(Source records)
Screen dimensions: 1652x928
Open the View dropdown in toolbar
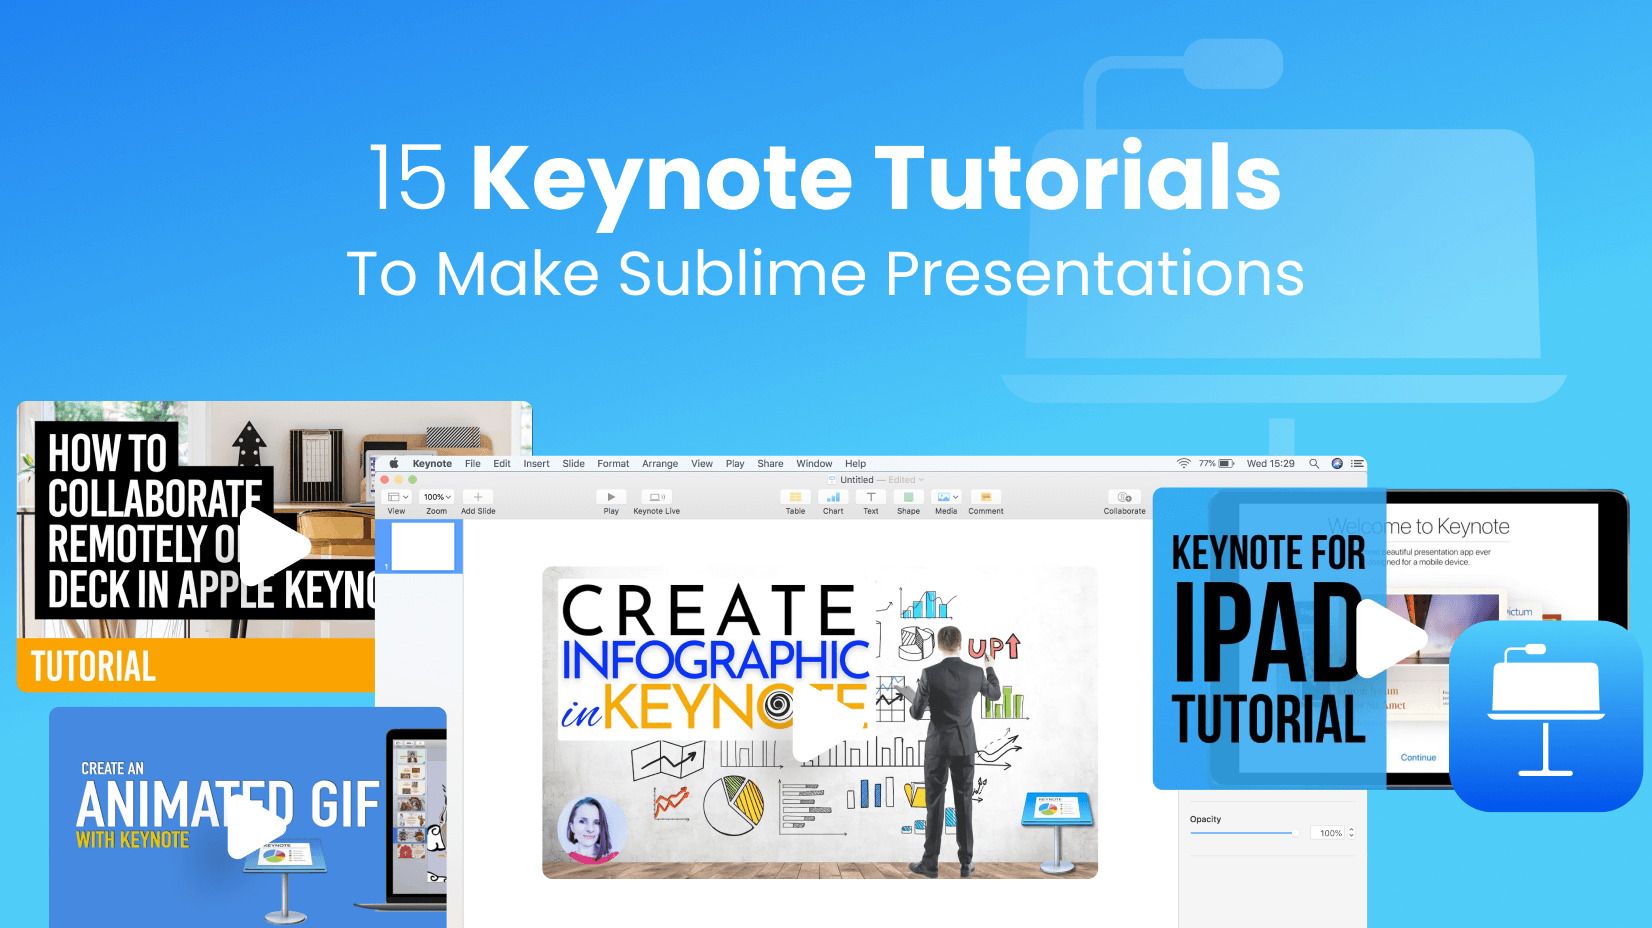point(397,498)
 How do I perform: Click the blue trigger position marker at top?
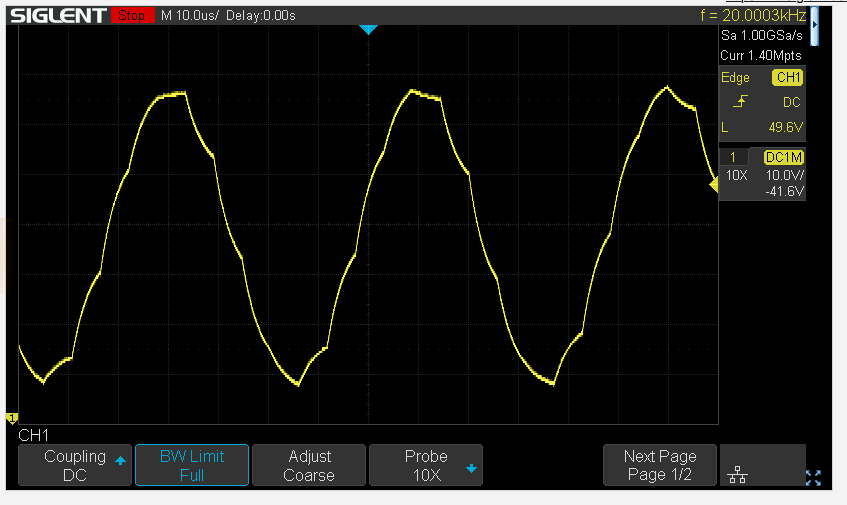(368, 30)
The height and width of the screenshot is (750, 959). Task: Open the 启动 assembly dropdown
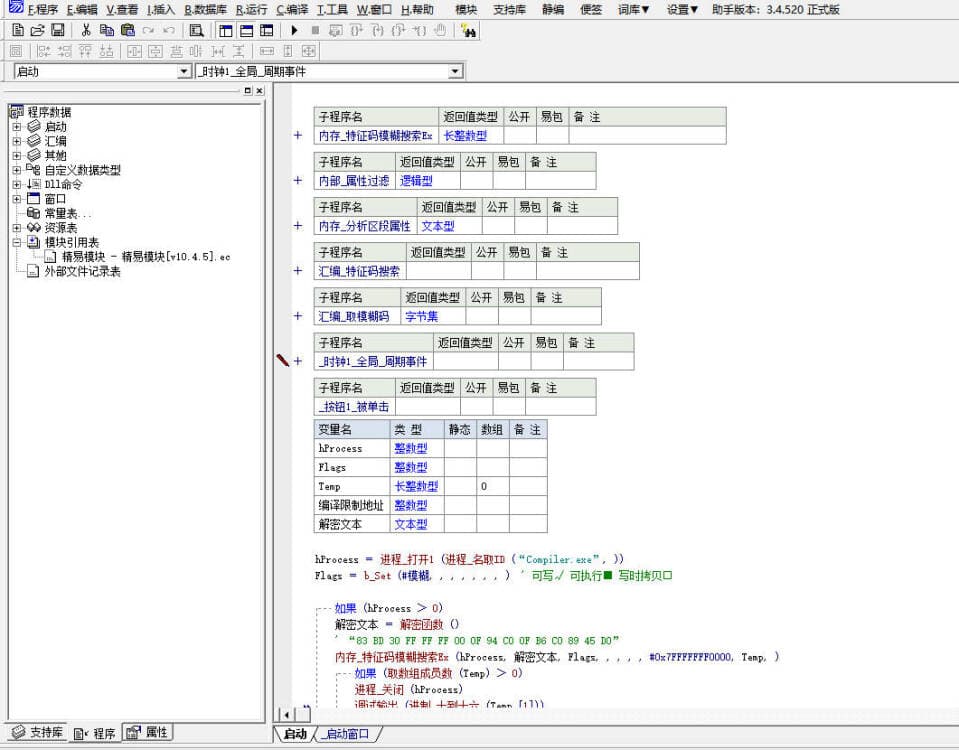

**Problem to work on**
Every line of the records above should be copied exactly, while the pictures are left behind.

**Task answer**
Screen dimensions: 1652x928
Open the View dropdown in toolbar
point(397,498)
 How do I perform: Click the blue trigger position marker at top?
(368, 30)
The height and width of the screenshot is (750, 959). Task: Open the 启动 assembly dropdown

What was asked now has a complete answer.